Перетащив меня в камеру, охранник принес мне мази и таблетки, благодаря которым я уснул, несмотря на боль. Он панически боялся потерять место. Чем паршивее работа, тем больше у людей страх расстаться с ней. Я обещал молчать о случившемся. Он зарекся выпускать меня на пробежки в темные места.

Вероятно, ночью тюремщики слышали мои крики. А может, я харкал кровью и слизью. Во всяком случае, меня вырвали из кошмарного сна и уложили на носилки, как учили нас делать в школе при вывихе коленки, разрыве сухожилий и связок. Тогда мне впервые пришло в голову, что терпение персонала на исходе.

На следующее утро я обнаружил себя в довольно странном и удивительно светлом месте. Здесь пахло удаленными аппендиксами. При виде женщины, пожавшей мне руку, я вспомнил мать. Она была портнихой и никогда не носила белых халатов, только голубые. Мать погибла в автокатастрофе. Сейчас я представлял лицо Делии в тот момент, когда рассказывал ей об этом. Однако медсестра, присевшая на больничную койку, ничего общего с моей матерью не имела. Она проверила шланг от капельницы на руке другого убийцы, избитого сотрудниками тюрьмы. К счастью, я не депрессивный тип.

— Тяжелое кишечное отравление, — сообщил я врачу, а тот мне, и оба мы всем, кого это интересовало.

Хорошо, что они не исследовали мой задний проход, а синяки объяснили столкновением с берлинской стеной.

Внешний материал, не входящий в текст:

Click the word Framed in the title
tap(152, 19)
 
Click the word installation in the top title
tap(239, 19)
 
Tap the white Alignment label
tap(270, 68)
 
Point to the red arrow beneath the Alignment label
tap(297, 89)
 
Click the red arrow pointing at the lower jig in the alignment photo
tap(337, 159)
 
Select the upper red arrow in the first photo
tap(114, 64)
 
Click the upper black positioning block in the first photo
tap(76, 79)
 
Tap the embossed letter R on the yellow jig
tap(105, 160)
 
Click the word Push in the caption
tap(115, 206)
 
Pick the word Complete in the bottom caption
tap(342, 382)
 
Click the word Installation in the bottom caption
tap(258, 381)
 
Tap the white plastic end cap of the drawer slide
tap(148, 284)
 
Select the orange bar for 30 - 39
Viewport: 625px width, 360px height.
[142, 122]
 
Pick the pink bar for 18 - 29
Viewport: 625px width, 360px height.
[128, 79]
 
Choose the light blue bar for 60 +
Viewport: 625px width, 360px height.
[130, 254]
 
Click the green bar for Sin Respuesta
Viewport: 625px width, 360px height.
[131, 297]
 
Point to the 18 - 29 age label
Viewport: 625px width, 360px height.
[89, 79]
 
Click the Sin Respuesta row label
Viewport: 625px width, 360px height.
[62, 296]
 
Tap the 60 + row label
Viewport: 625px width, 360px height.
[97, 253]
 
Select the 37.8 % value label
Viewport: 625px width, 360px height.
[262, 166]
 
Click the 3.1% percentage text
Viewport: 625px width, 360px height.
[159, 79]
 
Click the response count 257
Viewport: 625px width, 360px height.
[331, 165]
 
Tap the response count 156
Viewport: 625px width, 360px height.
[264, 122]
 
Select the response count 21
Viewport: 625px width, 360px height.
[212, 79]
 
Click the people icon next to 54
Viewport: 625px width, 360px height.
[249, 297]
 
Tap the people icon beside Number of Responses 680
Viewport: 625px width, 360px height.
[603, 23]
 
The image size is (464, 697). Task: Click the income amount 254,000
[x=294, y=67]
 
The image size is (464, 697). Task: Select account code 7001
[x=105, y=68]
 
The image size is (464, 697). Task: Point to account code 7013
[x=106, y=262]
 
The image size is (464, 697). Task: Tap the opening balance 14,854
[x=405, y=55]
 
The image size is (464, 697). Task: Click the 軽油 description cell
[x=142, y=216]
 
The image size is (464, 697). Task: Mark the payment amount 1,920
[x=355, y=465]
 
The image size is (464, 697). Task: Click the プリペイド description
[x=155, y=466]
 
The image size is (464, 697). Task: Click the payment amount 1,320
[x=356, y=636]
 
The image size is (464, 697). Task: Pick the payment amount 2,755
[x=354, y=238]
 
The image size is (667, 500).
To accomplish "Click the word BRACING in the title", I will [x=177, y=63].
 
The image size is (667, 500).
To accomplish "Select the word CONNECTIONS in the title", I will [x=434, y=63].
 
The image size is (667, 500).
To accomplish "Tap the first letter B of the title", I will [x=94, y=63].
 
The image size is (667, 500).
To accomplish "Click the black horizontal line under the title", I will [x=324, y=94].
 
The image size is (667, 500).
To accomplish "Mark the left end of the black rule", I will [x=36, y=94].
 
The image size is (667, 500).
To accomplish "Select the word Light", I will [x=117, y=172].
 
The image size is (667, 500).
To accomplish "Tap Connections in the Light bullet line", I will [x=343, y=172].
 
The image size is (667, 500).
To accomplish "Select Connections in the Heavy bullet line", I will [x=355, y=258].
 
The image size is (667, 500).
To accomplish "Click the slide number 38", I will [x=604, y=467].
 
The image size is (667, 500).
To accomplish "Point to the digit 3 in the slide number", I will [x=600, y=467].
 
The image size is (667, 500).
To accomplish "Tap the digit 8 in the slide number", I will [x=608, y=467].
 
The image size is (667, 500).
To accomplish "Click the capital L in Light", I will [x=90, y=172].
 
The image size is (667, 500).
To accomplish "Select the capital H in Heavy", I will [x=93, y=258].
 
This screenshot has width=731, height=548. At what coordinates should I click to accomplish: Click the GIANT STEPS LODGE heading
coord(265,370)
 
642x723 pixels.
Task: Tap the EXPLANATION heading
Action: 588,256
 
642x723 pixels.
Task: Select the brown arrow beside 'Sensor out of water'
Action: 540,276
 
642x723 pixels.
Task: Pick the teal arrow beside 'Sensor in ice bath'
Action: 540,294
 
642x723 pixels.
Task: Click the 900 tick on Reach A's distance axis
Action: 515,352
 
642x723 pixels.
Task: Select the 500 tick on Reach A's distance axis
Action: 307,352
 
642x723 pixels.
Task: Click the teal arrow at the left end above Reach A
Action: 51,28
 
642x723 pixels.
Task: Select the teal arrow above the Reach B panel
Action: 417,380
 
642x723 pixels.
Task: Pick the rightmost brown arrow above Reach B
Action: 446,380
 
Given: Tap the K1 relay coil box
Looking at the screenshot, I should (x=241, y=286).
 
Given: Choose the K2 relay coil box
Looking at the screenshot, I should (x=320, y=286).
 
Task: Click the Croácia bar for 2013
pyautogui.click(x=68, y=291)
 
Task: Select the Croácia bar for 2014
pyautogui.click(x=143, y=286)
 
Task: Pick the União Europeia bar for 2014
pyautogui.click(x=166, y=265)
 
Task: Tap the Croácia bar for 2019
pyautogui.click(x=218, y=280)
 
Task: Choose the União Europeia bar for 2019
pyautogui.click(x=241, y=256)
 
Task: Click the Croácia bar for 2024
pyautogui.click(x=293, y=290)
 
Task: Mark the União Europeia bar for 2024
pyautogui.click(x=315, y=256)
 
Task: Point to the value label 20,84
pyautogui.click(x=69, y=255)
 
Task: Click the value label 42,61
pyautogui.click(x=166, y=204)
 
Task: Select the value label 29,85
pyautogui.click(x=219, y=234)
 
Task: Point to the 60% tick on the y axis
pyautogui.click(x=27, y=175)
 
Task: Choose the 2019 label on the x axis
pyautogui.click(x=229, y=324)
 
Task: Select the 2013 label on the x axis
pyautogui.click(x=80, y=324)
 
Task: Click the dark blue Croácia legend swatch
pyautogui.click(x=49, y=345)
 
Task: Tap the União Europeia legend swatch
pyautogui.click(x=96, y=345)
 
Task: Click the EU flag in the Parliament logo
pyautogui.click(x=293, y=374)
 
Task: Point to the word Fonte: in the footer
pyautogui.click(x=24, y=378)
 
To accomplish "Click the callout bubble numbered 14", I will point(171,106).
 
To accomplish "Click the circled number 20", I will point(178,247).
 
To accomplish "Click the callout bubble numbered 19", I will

Я действительно на нее налетел. Такое уже бывало с арестантами камер предварительного заключения во время пробежек. Но сейчас мое состояние стабилизировалось, как сообщила мне сестра. Она кое-что понимала в медицине.

Моя жизнь вернулась в прежнее русло. Хелена Зеленич передала мне через «дворецкого» сердечные пожелания выздоровления.

— Она действительно сказала «сердечные»? — уточнил я.

— Сердечные, или добрые, или просто пожелания выздоровления. Какая разница? — раздраженно проворчал он.

Я кивнул, хотя не мог с ним согласиться.

Список тех, кто жаждал со мной увидеться или обещал вызволить из тюрьмы, катастрофически удлинился. Меня не трогали встречавшиеся в нем фамилии друзей и родственников. Я не мог пустить их к себе и не представлял, о чем с ними говорить. Об убийствах и изнасилованиях они знали лишь из фильмов, в лучшем случае — из журналистских расследований. Но они не носили в себе ничего подобного. А я чувствовал сейчас только это. Мне достаточно было один раз оказаться в шкуре преступника, чтобы потом на всю жизнь остаться жертвой.

Два события указывали на то, что не все еще кончено. Важнейшего из них мне предстояло дожидаться несколько дней. «Допрос следователем Яна Хайгерера, подозреваемого в убийстве Рольфа Лентца», — значилось в моем расписании.

— Что за следователь? — спросил я охранника, не увидев фамилии, и приготовился к худшему.

— Женщина-следователь, — улыбнулся тот.

У меня отлегло от сердца. Если кто сейчас и оставался мне нужен, так это Хелена Зеленич. Без нее мое положение представлялось невыносимым.

Менее важное событие оказалось более срочным. «Сам профессор» желал меня видеть. Доктор наук Бенедикт Райтхофер, член правления нескольких институтов, почетный президент разных фондов, руководитель третьего отделения больницы, приглашенный профессор университета, владелец частной клиники, присяжный судмедэксперт.

Разве у нас существует судебная психиатрия? Или он и есть ее основатель?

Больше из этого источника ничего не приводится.